For the Quick Puff Pastry:

  1. To find the full recipe for our Quick Puff Pastry, check out our “Classic Millefeuille”
  2. Preheat oven to 425℉ (220℃). Line two baking sheets with parchment paper.
  3. Roll the puff pastry into a 18 inch (45 centimetre) square. Cover with plastic wrap and allow to rest.

For the Lemon-Almond Ricotta Cheesecake Filling:

  1. In a medium bowl, using an electric mixer, cream the ricotta cheese and cream cheese until smooth. Add in the Redpath® Icing Sugar, Redpath® Granulated Sugar, egg, cornstarch, extracts, lemon zest and salt. Blend together until fully-incorporated.
  2. In a small bowl, whisk together the egg and the water. Set aside.
  3. With a sharp chef’s knife, cut the puff pastry into nine 6 inch (15 centimetre) squares - or sixteen 4.5 inch (11.5 centimetre) squares. With a spoon, place about ⅓ cup (or a heaping tablespoon) of the ricotta filling slightly off-centered onto each square.
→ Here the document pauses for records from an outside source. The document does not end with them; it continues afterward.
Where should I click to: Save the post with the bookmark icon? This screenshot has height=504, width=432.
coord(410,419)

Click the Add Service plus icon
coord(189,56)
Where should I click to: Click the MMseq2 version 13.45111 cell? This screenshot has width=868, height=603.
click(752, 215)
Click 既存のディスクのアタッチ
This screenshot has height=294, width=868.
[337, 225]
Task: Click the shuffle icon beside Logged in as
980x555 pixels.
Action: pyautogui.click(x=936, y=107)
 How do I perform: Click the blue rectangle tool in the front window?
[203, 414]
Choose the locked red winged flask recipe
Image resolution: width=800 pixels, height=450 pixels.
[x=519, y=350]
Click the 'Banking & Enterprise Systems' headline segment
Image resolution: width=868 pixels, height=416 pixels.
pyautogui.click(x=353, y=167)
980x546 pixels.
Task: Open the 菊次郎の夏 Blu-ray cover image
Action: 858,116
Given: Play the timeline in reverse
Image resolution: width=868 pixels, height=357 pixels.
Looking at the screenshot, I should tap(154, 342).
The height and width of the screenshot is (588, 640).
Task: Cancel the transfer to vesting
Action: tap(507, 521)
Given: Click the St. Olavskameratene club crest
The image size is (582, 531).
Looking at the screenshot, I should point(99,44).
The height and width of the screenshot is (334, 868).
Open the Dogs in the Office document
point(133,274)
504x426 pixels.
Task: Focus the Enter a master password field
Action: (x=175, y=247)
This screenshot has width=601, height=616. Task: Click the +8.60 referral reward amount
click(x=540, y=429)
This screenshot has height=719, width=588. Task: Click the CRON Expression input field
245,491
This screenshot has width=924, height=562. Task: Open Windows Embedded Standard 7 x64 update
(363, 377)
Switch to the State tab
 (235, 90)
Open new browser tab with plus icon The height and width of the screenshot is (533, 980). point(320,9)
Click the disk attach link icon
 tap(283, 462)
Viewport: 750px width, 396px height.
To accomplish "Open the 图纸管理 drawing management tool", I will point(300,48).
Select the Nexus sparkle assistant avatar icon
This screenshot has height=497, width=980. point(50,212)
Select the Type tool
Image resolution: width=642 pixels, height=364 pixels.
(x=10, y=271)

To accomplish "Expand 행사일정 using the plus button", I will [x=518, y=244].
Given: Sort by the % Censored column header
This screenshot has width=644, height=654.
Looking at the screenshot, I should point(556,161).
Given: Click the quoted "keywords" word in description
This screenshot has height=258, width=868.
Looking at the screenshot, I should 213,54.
  4. With a small pastry brush, lightly brush the two edges ( “V” ) of the pastry closest to the ricotta filling with the egg wash. Fold the pastry over the filling, creating a triangle. Gently press the two edges together and with a fork, sealing the edges. Repeat process with the remaining squares.


  5. Place turnovers onto the prepared baking sheets .
  6. Lightly brush the tops with the egg wash. Sprinkle the middle of each turnover with a few sliced almonds. Sprinkle the tops with the Redpath® Granulated Sugar.


  7. Place into the preheated oven. Bake for 20 to 25 minutes or until pastry is puffed and a deep golden brown. Remove from oven and allow to cool completely on the pan. Turnovers are best eaten the same day prepared.

CHEF'S TIP

  • Frozen puff pastry can be used in place of the quick puff pastry. Thaw and use according to package instructions.
  • Switch up the flavours by adding finely chopped chocolate, fresh berries or fruit to the filling.
  • If the dough is getting too soft and warm to handle, place the covered pastry back into the fridge to firm up slightly; about 5 to 10 minutes.
  • For more crunch, sprinkle the tops of the turnovers with Redpath® Turbinado Sugar, instead of Redpath® Granulated Sugar.